Too bad if you don't think he's worthy of being our franchise player, because he is. The team is being built around him, so he's not leaving. That's a franchise player.


----------



## Redeemed (Feb 2, 2008)

Pacers Fan said:


> So? We never won one with Reggie. He wasn't an all-time great, but did you consider him to be our franchise player?
> 
> 
> 
> ...


I'm tired of arguing this. Reggie was a franchise player, he made all star teams, he was a leader, he came through in the clutch, and would have gotten championships if he had the type of team he needed, Granger will never be on the level he was. He can't shoot off the dribble like Reggie could (although I am too young to see anything but clips shown on TV, never got to see him in games or in person) and unless he changes his weired form I don't think he will ever be able to get his shots off like Reggie could. He has yet to hit a game winning shot and he will probalby never make an all star team because of how loaded the NBA is. I only consider the players mentioned earlier franchise players because they are either the most talented players or because they have won championships like Duncan.


----------



## Pacers Fan (Aug 25, 2002)

DienerTime said:


> I'm tired of arguing this. Reggie was a franchise player, he made all star teams, he was a leader, he came through in the clutch, and would have gotten championships if he had the type of team he needed, Granger will never be on the level he was.


Not to downplay Reggie's career, but he only averaged 18 ppg. I see no reason why Granger can't make all-star teams or be the head guy on a championship team. He might not be as vocal or charasmatic, but he's good.



> He can't shoot off the dribble like Reggie could (although I am too young to see anything but clips shown on TV, never got to see him in games or in person)

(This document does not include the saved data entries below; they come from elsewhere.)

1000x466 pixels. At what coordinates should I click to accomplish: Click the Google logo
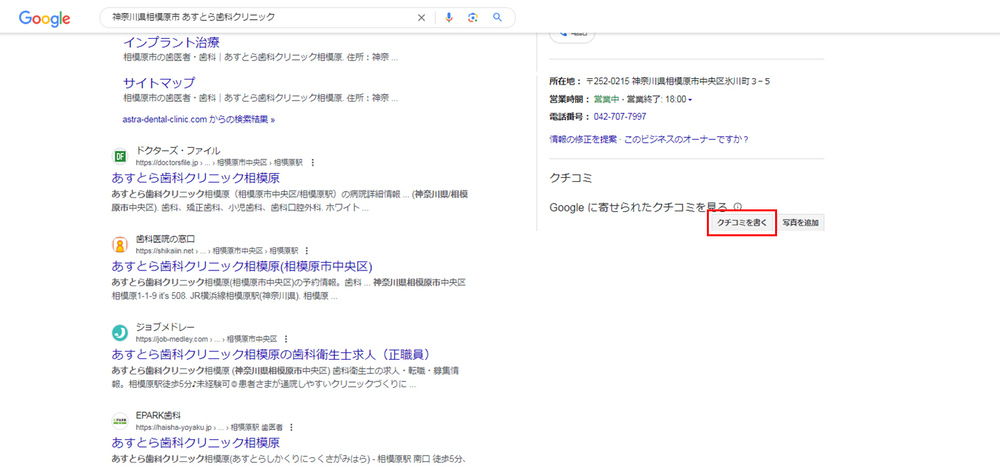44,18
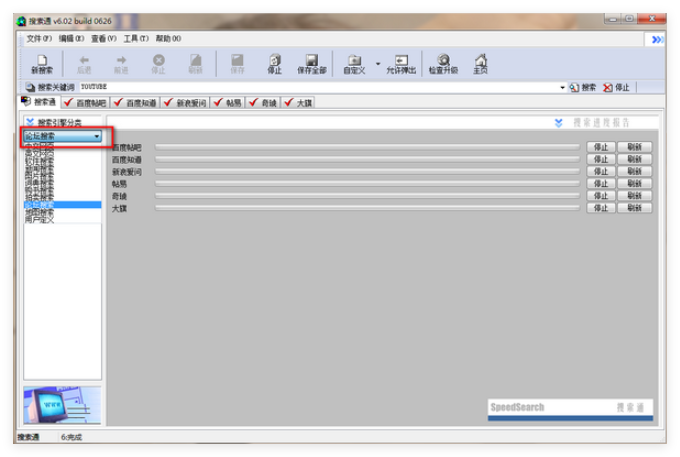Click the 新搜索 (New Search) toolbar icon
Viewport: 680px width, 457px height.
pyautogui.click(x=41, y=64)
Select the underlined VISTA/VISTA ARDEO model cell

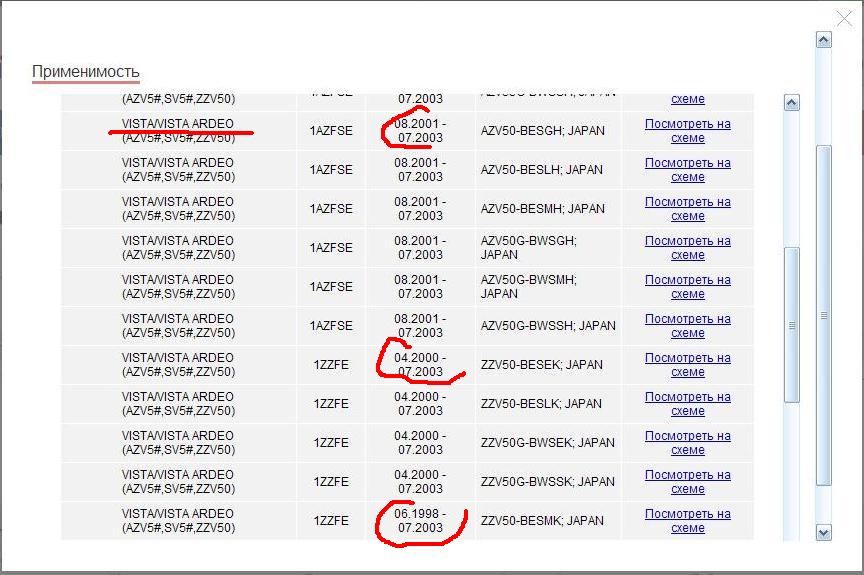click(x=178, y=131)
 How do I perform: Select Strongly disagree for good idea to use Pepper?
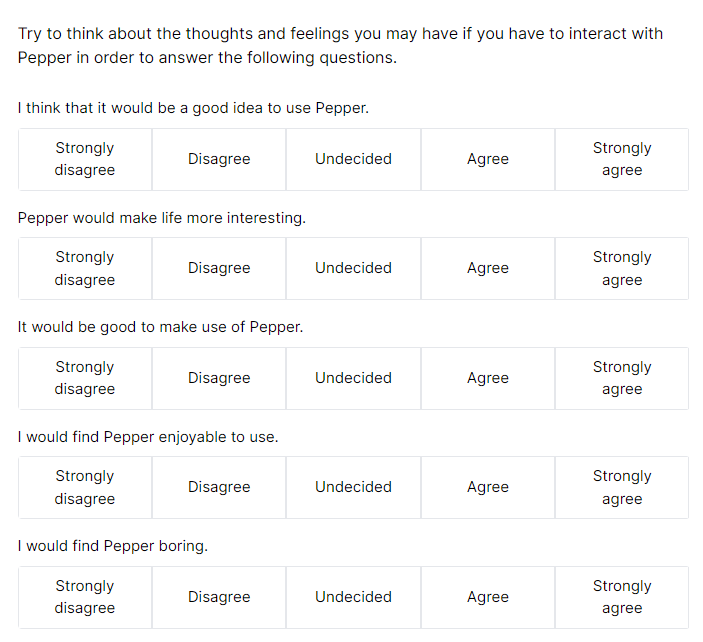click(85, 159)
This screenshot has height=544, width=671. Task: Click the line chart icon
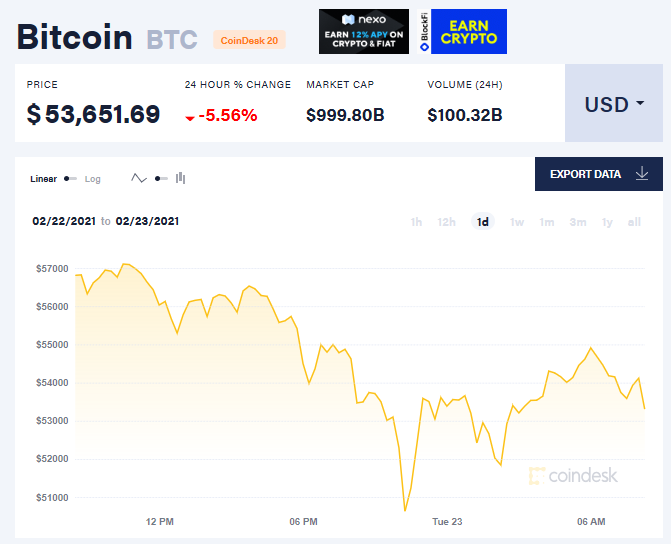click(x=139, y=179)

Apparently you haven't seen Granger, either, because his mid-range jumper off the dribble from about 17 feet is turning into his best move.



> and unless he changes his weired form I don't think he will ever be able to get his shots off like Reggie could.


His form's fine. It's not super quick, but he gets such great extension on it that it's hard for others to guard.


----------



## Knick Killer (Jul 16, 2006)

Pacers_Fan saved me alot of typing.


----------



## Redeemed (Feb 2, 2008)

Pacers Fan said:


> Not to downplay Reggie's career, but he only averaged 18 ppg. I see no reason why Granger can't make all-star teams or be the head guy on a championship team. He might not be as vocal or charasmatic, but he's good.
> 
> 
> 
> ...


He is also not the clutch player Reggie was. Thing is I just think that Granger will be successful unless he is the second best on the team. He has leadership abilities yes, but I think he needs a star post player (ironically, like Jermaine O'Neal) to be the best player because he will never be able to do it just by himself.


----------



## Pacers Fan (Aug 25, 2002)

DienerTime said:


> He is also not the clutch player Reggie was.


That can come with time. For now he's missed every last-second shot he's ever taken, but he still takes them. It's promising.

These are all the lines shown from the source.